Nuclear‐Magnetic‐Resonance Study of Aggregations and Conformations of Melanostatin and Related Peptides

Abstract

The ¹H and ¹³C nuclear magnetic resonance spectra of melanostatin (Pro‐Leu‐Gly‐NH₂) and related peptides (Pro‐Leu‐Gly, Z‐Pro‐Leu‐Gly, Z‐Pro‐Leu‐Gly‐NH₂ and Z‐Pro‐Leu‐Gly‐OCH₃, where Z = benzyloxycarbonyl) were analysed in a variety of solvents. At physiological pH, the melanostatin molecule is N‐protonated in aqueous solution. The concentration dependences of the chemical shifts of amide‐proton and carbonyl‐carbon resonances and of proton spin‐lattice relaxation times were observed in relation to molecular aggregations. In dimethylsulfoxide solution, aggregations were observed for N‐protonated melanostatin and Pro‐Leu‐Gly prepared with HCl and for the Na salt of Z‐Pro‐Leu‐Gly but not for N‐protonated melanostatin prepared with HClO₄ or HNO₃, unprotonated melanostatin, Z‐Pro‐Leu‐Gly‐NH₂, or Z‐Pro‐Leu‐Gly‐OCH₃. The leucine NH and glycine CO groups of N‐protonated melanostatin are involved in the intermolecular hydrogen bonds of aggregates.
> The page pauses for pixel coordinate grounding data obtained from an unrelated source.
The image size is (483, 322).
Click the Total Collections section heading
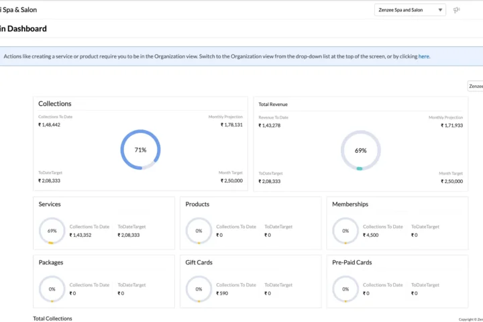[x=52, y=318]

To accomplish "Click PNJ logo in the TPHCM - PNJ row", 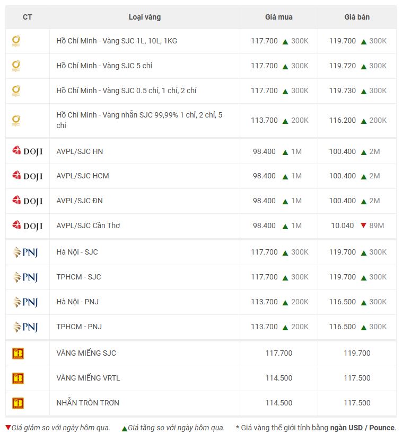I will click(25, 327).
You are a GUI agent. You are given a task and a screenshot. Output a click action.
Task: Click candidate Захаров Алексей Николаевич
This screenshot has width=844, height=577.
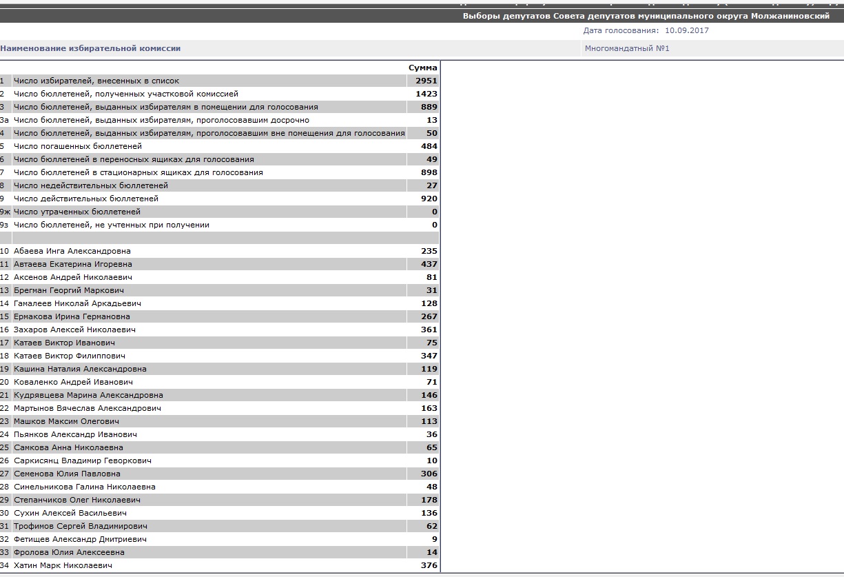point(74,330)
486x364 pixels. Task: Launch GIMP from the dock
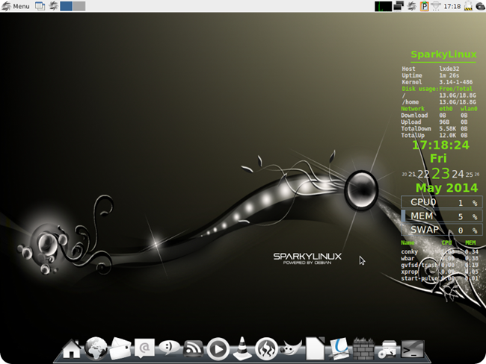(x=290, y=348)
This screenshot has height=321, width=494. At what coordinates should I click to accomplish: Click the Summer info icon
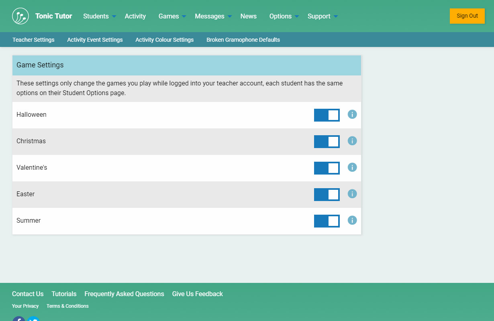click(x=352, y=220)
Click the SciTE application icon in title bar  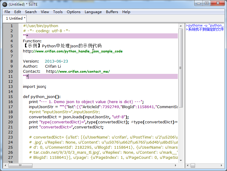(x=5, y=4)
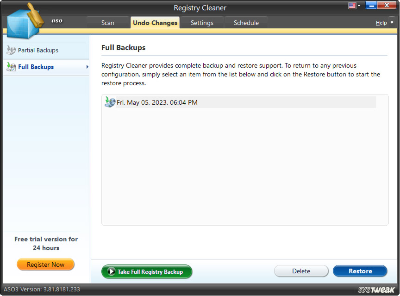Click Take Full Registry Backup
This screenshot has height=296, width=400.
[x=147, y=272]
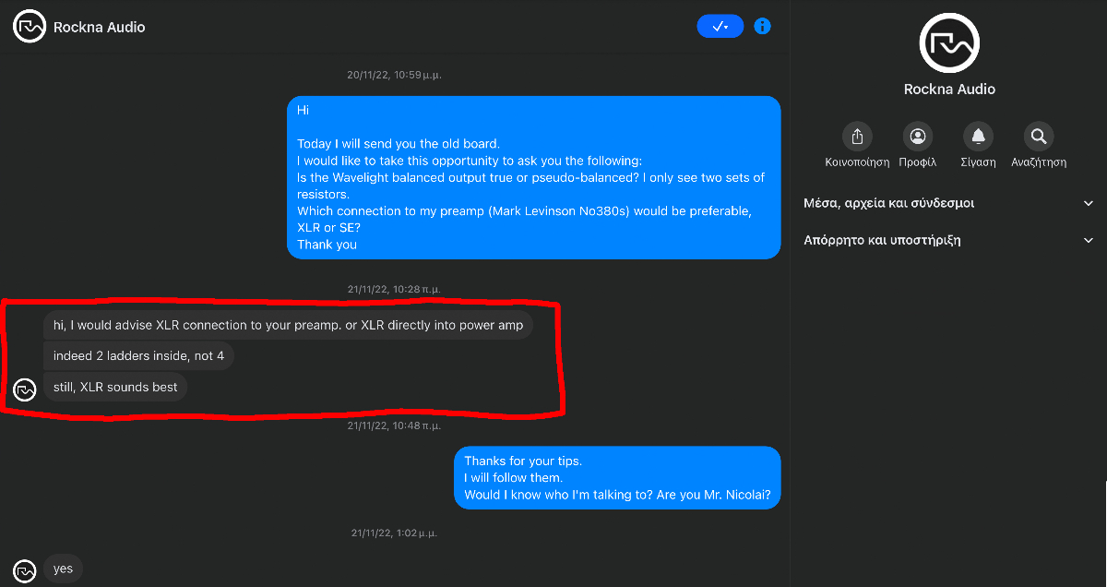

The leucine NH group of N‐protonated Pro‐Leu‐Gly also forms the intermolecular hydrogen bond. The solvent and temperature dependences of the chemical shifts of amide‐proton and carbonyl‐carbon resonances were measured to determine intramolecular hydrogen bonding. In dimethylsulfoxide solution, N‐protonated melanostatin molecules in part take the β‐turn structure and the trans carboxamide NH proton and carbonyl oxygen of the proline residue form an intramolecular hydrogen bond.